Only 35.4 percent of the voters checked Clemens' name. Eight other players got more votes, and only three -- Greg Maddux, Tom Glavine and Frank Thomas -- cleared the 75 percent mark required for admission.
Clemens did better in his first year on the ballot, getting 214 votes and 37.6 percent. He finished eighth a year ago, when no candidate got enough votes for admission to the Hall of Fame.
Clemens did not comment on Wednesday, but in previous interviews, he said he'd done all he could for his candidacy in his performance on the field. He has steadfastly denied using performance-enhancing drugs despite being named in the 2007 Mitchell Report on baseball and PEDs.
After pitching a few games for an independent league team in 2012 and flirting with the idea of making a few starts for the Astros, Clemens seems to have moved once and for all into the next chapter of his life. He keeps a much lower profile than he once did, but certainly is not in hiding. He works for the Astros as an adviser and instructor, attends an assortment of celebrity golf tournaments and has a long list of charitable interests.
Once upon a time, being inducted into the Hall of Fame seemed critically important to Clemens. He understood he was one of the best ever and enjoyed the comparisons to other all-time greats.
Clemens has a resume that may never be matched. Beyond the numbers, he was also one of the game's great competitors, and at least in the second half of his career, was both a great teammate and a terrific ambassador for the sport.
Everything changed after the Mitchell Report. Still, Clemens established himself as one of the best ever during a 24-year career. He's ninth all-time with the 354 victories and third with those 4,672 strikeouts. Clemens' name is all over the leader boards in virtually every pitching category, from winning percentage (18th at .658) to shutouts (26th with 46) to starts (seventh with 707).

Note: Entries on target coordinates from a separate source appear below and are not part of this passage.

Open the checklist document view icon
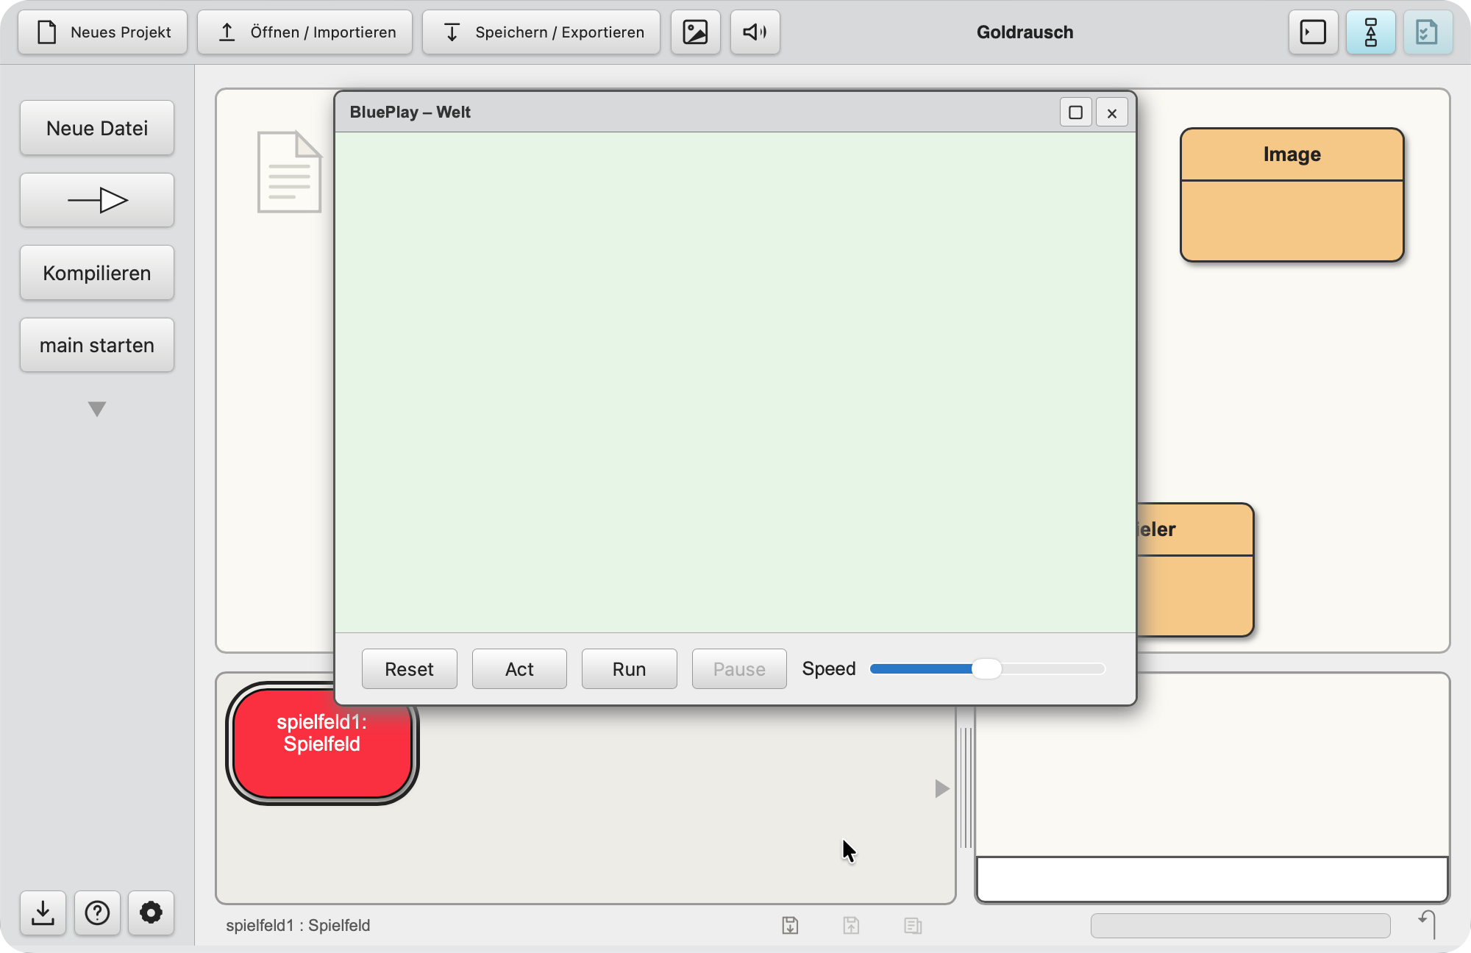Screen dimensions: 1471x953 1428,32
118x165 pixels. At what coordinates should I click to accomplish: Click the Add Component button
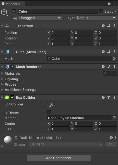click(59, 158)
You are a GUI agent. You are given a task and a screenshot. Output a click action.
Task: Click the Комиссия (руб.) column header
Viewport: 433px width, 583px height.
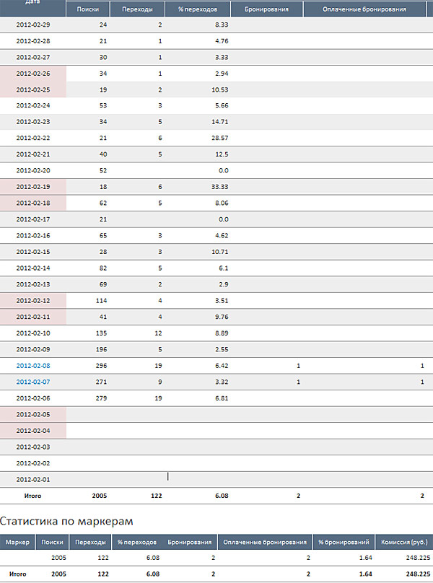pos(404,542)
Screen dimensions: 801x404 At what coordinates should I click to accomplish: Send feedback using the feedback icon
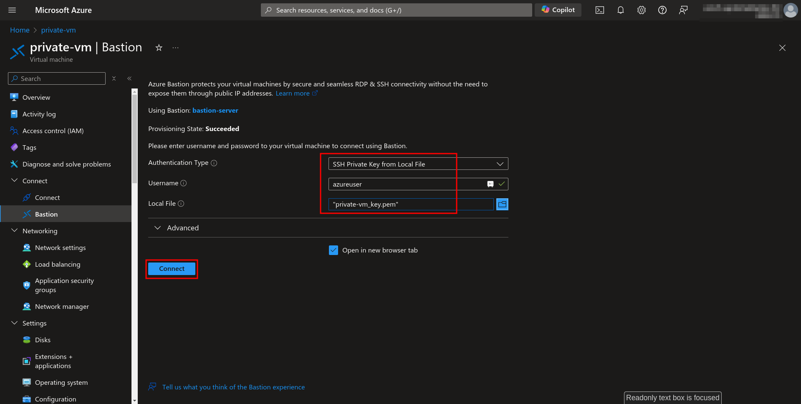pos(683,10)
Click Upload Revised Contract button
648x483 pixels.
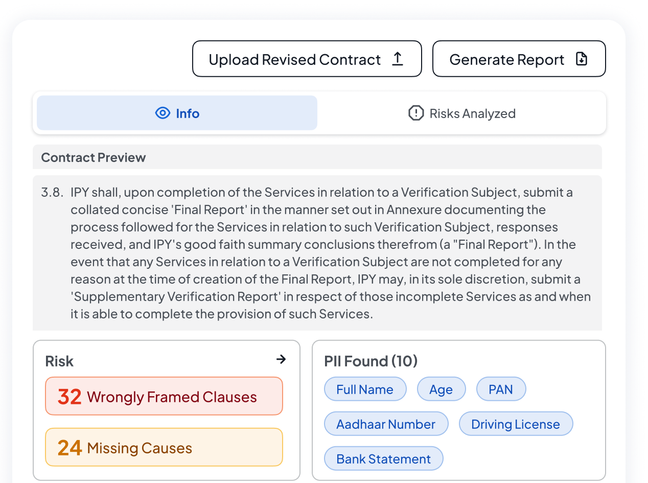click(307, 59)
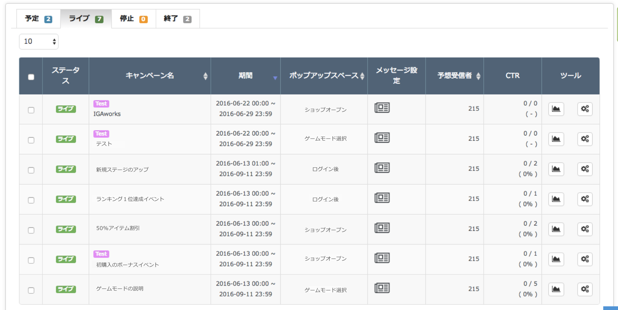The width and height of the screenshot is (618, 310).
Task: Open gear settings for テスト campaign
Action: tap(585, 139)
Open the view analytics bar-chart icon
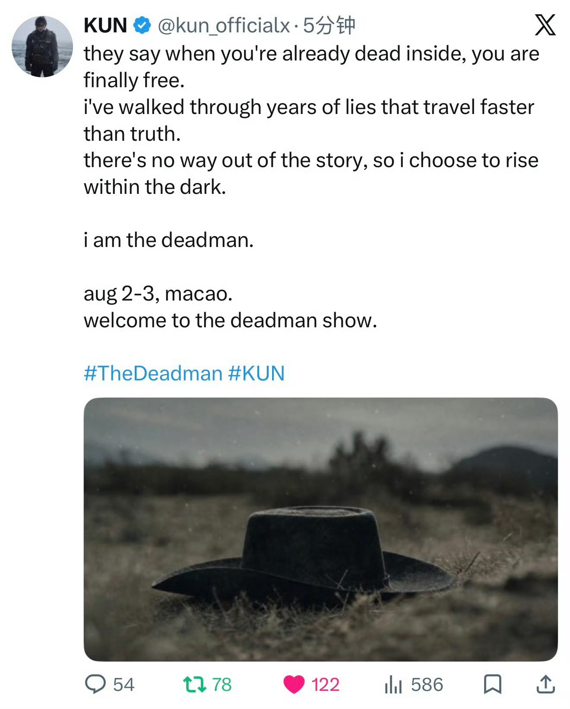The image size is (570, 709). pos(393,685)
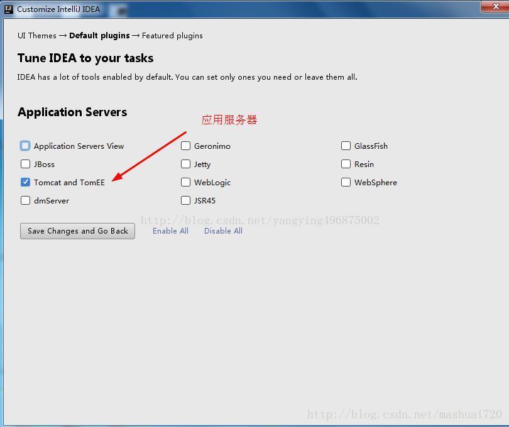The height and width of the screenshot is (427, 509).
Task: Check the Geronimo server option
Action: pos(186,146)
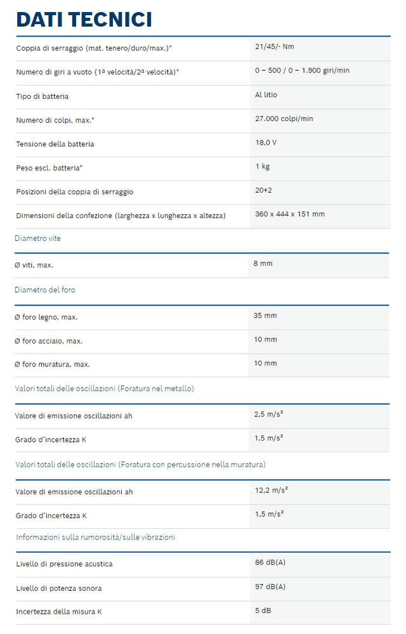Click the Posizioni della coppia di serraggio label
Screen dimensions: 406x634
tap(75, 191)
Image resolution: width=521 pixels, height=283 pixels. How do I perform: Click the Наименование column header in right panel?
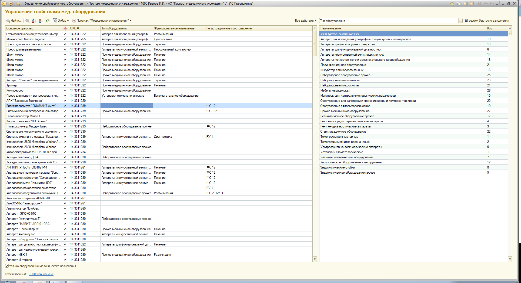pos(402,28)
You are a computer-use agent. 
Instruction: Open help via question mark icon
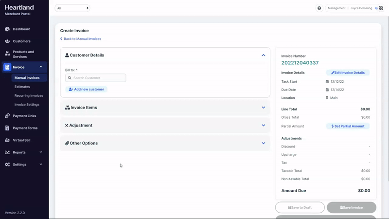pyautogui.click(x=319, y=8)
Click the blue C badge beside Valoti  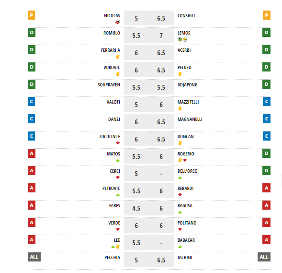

Besides the seven Cy Young Awards, a record, Clemens finished second once and third twice. He won the American League Most Valuable Player Award in 1986 and finished among the top 10 in the balloting five other times. Clemens led his league in victories four times, in ERA seven times and in strikeouts five times. He pitched more than 200 innings 15 times.
There are different chapters of Clemens' 24 seasons, but they're almost all astonishingly good. For instance, in his first seven full seasons with the Red Sox, he averaged 19 victories, 34 starts, 257 innings and 239 strikeouts. In Clemens' final nine full seasons, he averaged 17 victories, 214 innings and 212 strikeouts. Those who played with him say he worked harder and competed more fiercely than almost anyone. However, a majority of Hall of Fame voters have declined to vote for anyone connected to performance-enhancing drugs.
"The Hall of Fame is great," Clemens told CBS News in 2012. "I've got a lot of great buddies there. The guys that are there paved the way for me to do what I love to do and make a lot of money doing it, take care of my family."
To deny someone who won more games than Tom Seaver and had more strikeouts than Walter Johnson is not easy to swallow for many. Clemens also helped teams get to the postseason 12 times, and in eight World Series starts, he was 3-0 with a 2.37 ERA.
Clemens made his Major League debut at 21 in 1984 and pitched his final game 23 years later at 45. With or without the Hall of Fame, he had an amazing run.